>>>

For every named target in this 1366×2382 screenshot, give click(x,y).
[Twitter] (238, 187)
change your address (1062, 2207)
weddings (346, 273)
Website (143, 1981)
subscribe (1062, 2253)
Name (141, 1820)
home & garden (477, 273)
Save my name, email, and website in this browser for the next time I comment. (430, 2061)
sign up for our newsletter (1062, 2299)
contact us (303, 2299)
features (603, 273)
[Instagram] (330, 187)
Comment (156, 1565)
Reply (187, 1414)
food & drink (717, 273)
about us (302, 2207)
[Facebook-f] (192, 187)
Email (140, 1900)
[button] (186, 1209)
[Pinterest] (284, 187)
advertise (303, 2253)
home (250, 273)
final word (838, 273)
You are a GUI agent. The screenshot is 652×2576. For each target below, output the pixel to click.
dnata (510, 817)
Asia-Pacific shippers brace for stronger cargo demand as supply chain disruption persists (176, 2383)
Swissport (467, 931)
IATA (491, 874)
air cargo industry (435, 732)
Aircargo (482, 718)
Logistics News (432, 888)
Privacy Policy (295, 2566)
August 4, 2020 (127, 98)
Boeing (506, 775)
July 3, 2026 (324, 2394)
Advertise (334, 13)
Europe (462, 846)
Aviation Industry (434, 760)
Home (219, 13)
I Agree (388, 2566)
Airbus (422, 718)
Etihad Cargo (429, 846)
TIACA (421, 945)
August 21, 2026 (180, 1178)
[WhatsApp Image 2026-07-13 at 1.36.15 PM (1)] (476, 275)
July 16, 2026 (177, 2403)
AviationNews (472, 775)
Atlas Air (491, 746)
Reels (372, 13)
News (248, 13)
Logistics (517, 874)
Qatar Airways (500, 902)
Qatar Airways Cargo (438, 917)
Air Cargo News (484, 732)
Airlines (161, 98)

<<<

What is the number of lines in the material above that carry the word "target"? Respond with that count and nothing more.

Answer section. 2